MS-900 with zero IT background — passed in 3 weeks, here's the breakdown
Cleared the MS-900 last Tuesday, 865/1000. I'm in finance, not IT, so I had basically zero context going in. Spent about 3 weeks studying, roughly 90 minutes a day. Wanted to write this up while it's fresh because the advice I found online was scattered.
The biggest thing that helped was doing a MS-900 practice test on day one before touching any study material. It showed me I was already okay on cloud concepts but completely lost on compliance and licensing. That let me front-load study time where it actually mattered instead of reviewing stuff I'd pick up naturally anyway.
Microsoft Learn is free and covers everything on the exam, but it's dry. I used it as a reference rather than a primary source. The licensing and subscription sections are genuinely confusing and took me about 4 days to feel solid on. Don't underestimate that part just because it sounds administrative.
Final week was all practice questions and reviewing any topic where I scored below 70% in mock tests. Went into test day averaging 88% on practices and that felt like a fair predictor.
Cloud concepts is the easiest domain for most people — don't over-study it. Put your hours into security, compliance, and the licensing matrix. That's consistently where people lose points on this exam.
865 is a solid score for a non-IT background. I passed at 820 last month and felt like the compliance section was heavier than I expected from any study guide I used. Spend real time on GDPR, data residency, and Trust Center concepts.

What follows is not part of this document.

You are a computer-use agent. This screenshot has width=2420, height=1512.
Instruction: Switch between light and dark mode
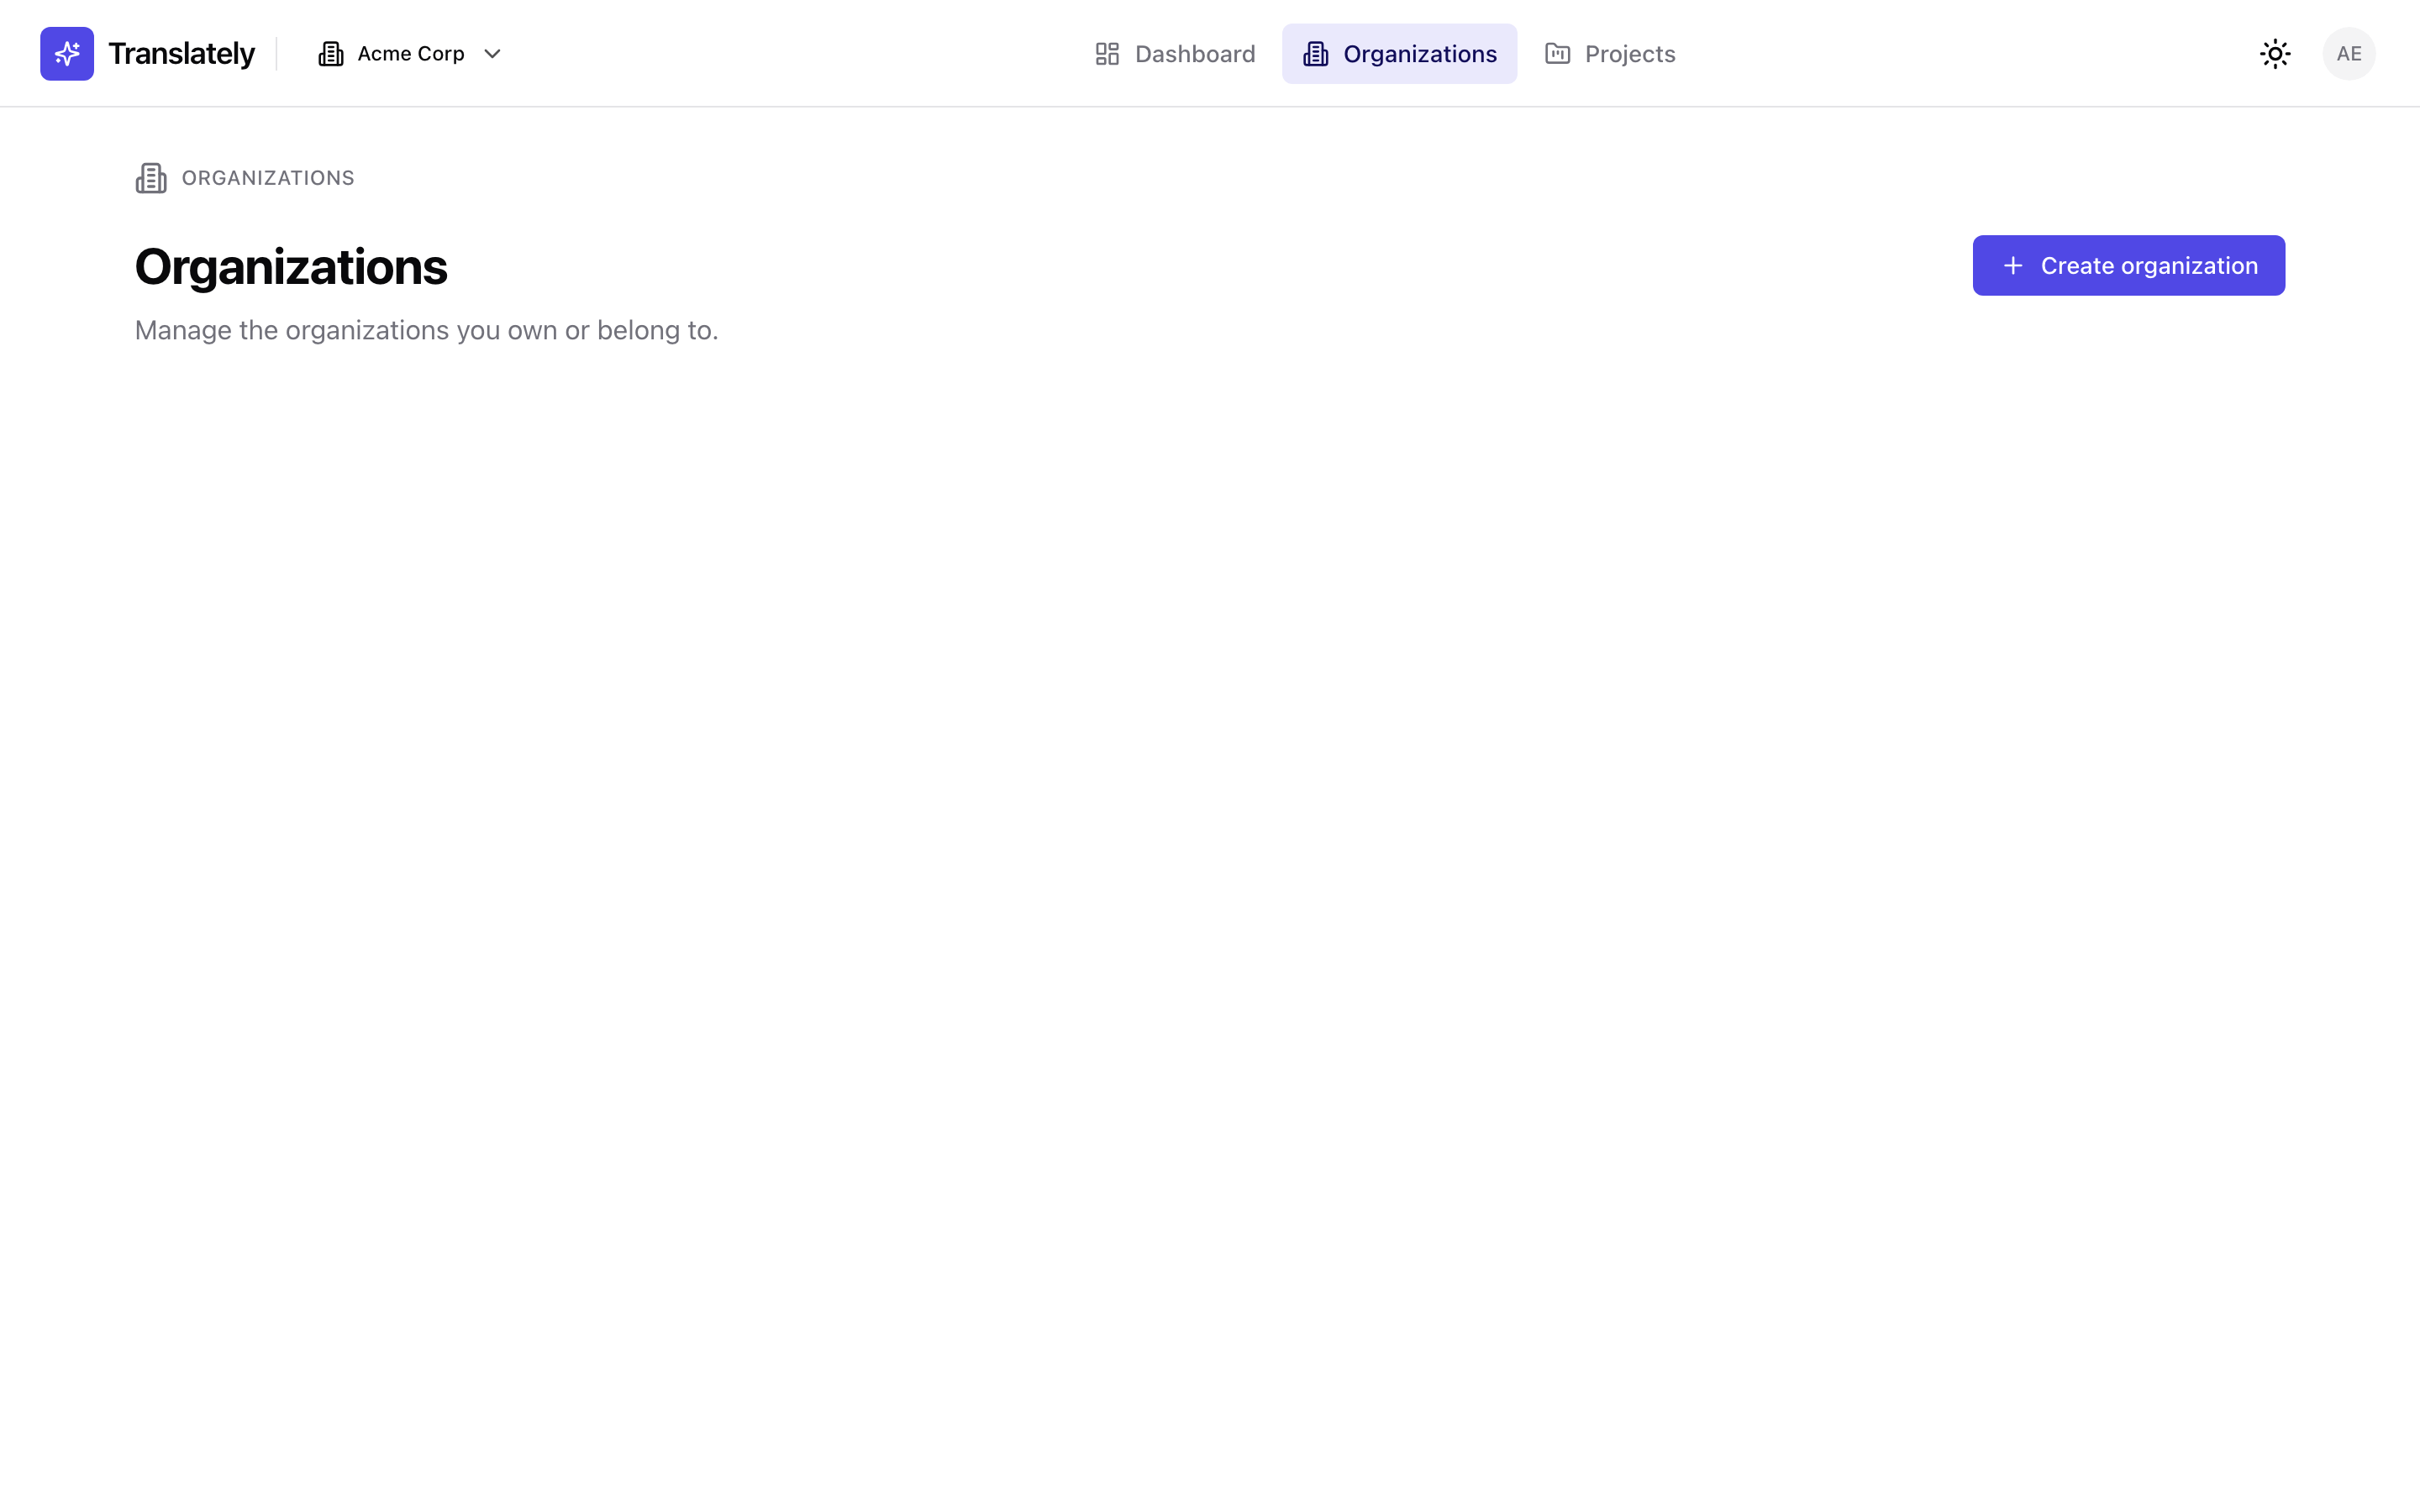[x=2274, y=53]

The licensing questions tripped me up too. Microsoft's own docs are the most accurate source but they're written for admins, not exam takers. I made a comparison table for M365 Business vs Enterprise plans and that helped it stick better than any guide I found.
Just scheduled mine for two weeks out. Starting with a diagnostic test first makes way more sense than grinding the full Microsoft Learn path from the beginning. Probably saves 3-4 hours of reviewing stuff you don't need to touch.